17. The aqueous cosmetic according to claim 16, wherein the polysaccharide comprises, as an additional constituent monosaccharide, at least one cyclic form of a deoxyaldohexose and/or at least one cyclic form of an aldopentose.

18. The aqueous cosmetic according to claim 16, wherein the only one cyclic form of an aldohexose is selected from the group consisting of glucose and mannose.

19. The aqueous cosmetic according to claim 17, wherein a cyclic form of a deoxyaldohexose is fucose and/or rhamnose.

20. The aqueous cosmetic according to claim 16, wherein the monomer comprising an ethylenic unsaturated group and a phenyl group is styrene or a substituted styrene, and the monomer comprising a (meth)acryloyl group is a (meth)acrylate.

21. The aqueous cosmetic according to claim 16, wherein an average particle size of the particulate copolymer is from 10 nm to 1,000 nm.

22. The aqueous cosmetic according to claim 16, having a viscosity of from 10 to 500 mPa·s at 25° C.
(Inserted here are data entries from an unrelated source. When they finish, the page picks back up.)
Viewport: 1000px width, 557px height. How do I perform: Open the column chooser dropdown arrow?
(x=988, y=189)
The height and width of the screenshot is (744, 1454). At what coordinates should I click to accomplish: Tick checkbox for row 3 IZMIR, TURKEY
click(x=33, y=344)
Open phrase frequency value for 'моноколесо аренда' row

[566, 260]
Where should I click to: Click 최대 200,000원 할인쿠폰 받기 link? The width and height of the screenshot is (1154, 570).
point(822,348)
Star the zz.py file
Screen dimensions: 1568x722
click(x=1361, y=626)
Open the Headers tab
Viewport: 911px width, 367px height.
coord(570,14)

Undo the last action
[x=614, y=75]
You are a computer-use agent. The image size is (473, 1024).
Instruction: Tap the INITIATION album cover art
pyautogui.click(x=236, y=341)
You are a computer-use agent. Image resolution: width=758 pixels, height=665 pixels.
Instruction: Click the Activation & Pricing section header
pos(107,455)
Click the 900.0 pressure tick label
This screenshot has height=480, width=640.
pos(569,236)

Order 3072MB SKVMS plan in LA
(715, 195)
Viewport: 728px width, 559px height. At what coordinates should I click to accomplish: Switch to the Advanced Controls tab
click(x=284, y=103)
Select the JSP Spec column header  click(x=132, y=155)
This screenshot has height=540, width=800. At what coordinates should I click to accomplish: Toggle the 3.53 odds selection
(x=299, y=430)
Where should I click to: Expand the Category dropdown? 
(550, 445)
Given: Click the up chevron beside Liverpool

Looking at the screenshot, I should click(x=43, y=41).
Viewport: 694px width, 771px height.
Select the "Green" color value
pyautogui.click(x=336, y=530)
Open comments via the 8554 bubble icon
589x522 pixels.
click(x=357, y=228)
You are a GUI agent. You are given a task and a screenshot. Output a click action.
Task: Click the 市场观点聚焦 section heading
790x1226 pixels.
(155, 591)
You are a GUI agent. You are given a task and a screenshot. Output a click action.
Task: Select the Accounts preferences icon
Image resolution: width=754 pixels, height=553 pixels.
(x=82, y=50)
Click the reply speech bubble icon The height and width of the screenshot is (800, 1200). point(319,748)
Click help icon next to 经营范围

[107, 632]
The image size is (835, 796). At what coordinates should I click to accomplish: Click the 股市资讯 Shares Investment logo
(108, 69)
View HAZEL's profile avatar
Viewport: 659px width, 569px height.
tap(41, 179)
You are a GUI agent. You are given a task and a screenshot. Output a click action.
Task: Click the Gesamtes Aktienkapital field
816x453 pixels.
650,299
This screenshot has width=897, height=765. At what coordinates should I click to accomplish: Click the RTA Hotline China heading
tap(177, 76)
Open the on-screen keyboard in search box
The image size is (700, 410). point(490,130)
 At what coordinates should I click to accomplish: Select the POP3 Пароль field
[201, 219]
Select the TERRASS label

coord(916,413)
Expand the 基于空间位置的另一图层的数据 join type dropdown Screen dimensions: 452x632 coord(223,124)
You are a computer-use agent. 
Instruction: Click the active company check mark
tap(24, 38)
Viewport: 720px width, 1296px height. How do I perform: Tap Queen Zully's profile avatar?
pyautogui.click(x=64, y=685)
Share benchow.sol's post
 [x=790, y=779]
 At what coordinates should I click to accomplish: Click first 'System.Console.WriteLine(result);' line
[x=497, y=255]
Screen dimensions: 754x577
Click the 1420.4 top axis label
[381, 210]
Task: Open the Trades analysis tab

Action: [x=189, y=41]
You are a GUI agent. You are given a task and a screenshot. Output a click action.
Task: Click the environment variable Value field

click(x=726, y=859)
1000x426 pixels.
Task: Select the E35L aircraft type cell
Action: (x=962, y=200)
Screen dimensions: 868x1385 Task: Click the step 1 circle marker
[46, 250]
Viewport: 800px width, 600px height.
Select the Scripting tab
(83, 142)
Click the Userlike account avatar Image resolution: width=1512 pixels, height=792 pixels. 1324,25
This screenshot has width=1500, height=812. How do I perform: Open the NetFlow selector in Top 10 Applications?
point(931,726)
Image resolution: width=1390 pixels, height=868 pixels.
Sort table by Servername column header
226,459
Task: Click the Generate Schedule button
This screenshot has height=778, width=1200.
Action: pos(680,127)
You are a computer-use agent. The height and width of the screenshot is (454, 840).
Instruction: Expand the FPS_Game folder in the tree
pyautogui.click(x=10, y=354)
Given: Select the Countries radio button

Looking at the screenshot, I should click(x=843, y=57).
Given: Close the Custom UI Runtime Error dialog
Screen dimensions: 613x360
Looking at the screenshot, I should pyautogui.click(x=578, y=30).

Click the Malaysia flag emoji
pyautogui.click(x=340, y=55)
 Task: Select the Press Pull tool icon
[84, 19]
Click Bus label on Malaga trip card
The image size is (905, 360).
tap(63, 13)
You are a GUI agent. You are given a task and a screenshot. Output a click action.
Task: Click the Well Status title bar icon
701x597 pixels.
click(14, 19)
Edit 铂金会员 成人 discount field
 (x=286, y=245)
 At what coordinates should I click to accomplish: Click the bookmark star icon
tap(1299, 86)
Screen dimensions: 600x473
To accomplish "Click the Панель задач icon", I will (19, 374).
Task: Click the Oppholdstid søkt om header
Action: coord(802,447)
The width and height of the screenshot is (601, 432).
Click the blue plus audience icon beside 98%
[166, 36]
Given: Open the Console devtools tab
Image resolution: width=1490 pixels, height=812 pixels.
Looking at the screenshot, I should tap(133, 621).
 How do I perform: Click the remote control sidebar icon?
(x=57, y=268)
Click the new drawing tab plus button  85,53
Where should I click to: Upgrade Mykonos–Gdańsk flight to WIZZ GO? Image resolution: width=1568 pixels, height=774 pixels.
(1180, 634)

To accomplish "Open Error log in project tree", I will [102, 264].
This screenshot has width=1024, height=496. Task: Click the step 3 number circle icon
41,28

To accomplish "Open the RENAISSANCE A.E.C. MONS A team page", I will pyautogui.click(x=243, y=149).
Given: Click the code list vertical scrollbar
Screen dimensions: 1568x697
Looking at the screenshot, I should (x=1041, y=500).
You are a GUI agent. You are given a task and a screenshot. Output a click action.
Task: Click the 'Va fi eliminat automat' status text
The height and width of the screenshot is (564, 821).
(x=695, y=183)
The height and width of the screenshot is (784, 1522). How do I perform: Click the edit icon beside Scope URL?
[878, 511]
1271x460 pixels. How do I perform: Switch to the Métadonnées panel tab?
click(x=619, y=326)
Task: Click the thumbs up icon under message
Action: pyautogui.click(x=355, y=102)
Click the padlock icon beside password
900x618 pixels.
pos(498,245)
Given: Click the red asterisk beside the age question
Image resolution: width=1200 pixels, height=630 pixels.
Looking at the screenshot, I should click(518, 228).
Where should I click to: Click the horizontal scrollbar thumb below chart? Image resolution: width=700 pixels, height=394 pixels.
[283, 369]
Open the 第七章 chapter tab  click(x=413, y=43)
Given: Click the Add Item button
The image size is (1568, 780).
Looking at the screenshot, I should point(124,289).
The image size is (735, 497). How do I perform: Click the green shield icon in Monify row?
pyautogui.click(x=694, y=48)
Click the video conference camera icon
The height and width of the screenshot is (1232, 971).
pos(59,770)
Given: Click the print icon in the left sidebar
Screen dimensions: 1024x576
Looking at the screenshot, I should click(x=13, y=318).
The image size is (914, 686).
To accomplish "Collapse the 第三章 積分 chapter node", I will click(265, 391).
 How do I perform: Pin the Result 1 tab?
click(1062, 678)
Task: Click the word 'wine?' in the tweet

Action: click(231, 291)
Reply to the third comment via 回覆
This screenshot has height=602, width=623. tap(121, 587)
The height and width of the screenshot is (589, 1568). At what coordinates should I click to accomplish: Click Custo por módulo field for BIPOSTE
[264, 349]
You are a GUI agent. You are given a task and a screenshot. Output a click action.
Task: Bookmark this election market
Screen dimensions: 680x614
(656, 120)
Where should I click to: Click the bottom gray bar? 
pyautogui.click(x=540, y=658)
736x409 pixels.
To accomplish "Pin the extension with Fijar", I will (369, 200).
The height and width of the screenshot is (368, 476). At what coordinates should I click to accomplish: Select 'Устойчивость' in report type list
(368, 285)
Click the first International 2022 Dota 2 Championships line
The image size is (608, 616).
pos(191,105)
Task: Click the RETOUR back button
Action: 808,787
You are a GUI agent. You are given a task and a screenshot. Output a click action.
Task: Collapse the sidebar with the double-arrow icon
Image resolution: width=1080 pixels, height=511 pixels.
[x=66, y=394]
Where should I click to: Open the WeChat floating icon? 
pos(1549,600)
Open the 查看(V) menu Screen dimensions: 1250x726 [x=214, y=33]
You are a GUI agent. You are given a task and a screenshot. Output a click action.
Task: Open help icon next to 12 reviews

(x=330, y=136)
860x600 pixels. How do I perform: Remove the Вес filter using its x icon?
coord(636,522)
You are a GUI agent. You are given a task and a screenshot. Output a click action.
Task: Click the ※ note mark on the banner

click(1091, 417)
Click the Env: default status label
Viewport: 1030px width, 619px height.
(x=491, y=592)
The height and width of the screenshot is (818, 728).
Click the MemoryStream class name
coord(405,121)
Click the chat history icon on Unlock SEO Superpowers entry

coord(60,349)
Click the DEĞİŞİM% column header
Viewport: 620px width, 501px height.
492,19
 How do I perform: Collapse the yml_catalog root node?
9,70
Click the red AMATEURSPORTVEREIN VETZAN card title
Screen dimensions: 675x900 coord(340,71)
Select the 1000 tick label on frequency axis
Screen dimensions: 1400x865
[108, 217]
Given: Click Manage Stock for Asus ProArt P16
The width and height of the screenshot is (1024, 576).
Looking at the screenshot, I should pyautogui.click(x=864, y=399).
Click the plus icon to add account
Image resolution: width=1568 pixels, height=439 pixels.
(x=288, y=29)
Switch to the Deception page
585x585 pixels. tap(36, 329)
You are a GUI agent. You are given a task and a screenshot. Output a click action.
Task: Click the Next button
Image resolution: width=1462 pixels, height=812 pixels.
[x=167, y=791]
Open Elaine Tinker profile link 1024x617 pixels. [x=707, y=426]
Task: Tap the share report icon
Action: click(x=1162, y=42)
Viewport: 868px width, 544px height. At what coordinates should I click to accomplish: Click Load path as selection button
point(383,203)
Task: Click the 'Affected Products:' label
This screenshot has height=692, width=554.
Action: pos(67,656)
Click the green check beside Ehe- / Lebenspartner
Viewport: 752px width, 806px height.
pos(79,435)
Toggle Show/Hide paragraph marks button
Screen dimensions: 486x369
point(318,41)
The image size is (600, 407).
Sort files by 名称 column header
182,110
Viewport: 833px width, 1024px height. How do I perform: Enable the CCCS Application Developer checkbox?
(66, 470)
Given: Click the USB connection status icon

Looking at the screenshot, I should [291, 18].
23. The aqueous cosmetic according to claim 16, further comprising at least one polyhydric alcohol.

24. The aqueous cosmetic according to claim 23, wherein the polyhydric alcohol is a mixture of an alkylene glycol and glycerol.

25. The aqueous cosmetic according to claim 16, wherein the at least one nature-derived polysaccharide is a fungus-derived Tremella fuciformis polysaccharide.

26. The aqueous cosmetic according to claim 16, wherein the particulate copolymer is a styrene/acrylates copolymer and the anionic surfactant is sodium lauryl sulfate.

27. The aqueous cosmetic according to claim 16, wherein the aqueous cosmetic comprises,

(a) Tremella Fuciformis polysaccharide,

(b) styrene/acrylates copolymer,

(c) sodium lauryl sulfate,

(d) butylene glycol and/or glycerol. and

(e) from 50 to 95 wt % water with respect to the weight of the aqueous cosmetic.

28. The aqueous cosmetic according to claim 27, wherein the contents of (a), (b), (c) and (d) are from 0.01 to 1 wt %, from 0.01 to 0.5 wt %, from 0.00025 to 0.0125 wt % and from 5 to 30 wt % respectively with respect to the weight of the aqueous cosmetic.

29. The aqueous cosmetic according to claim 17, wherein a cyclic form of an aldopentose is xylose.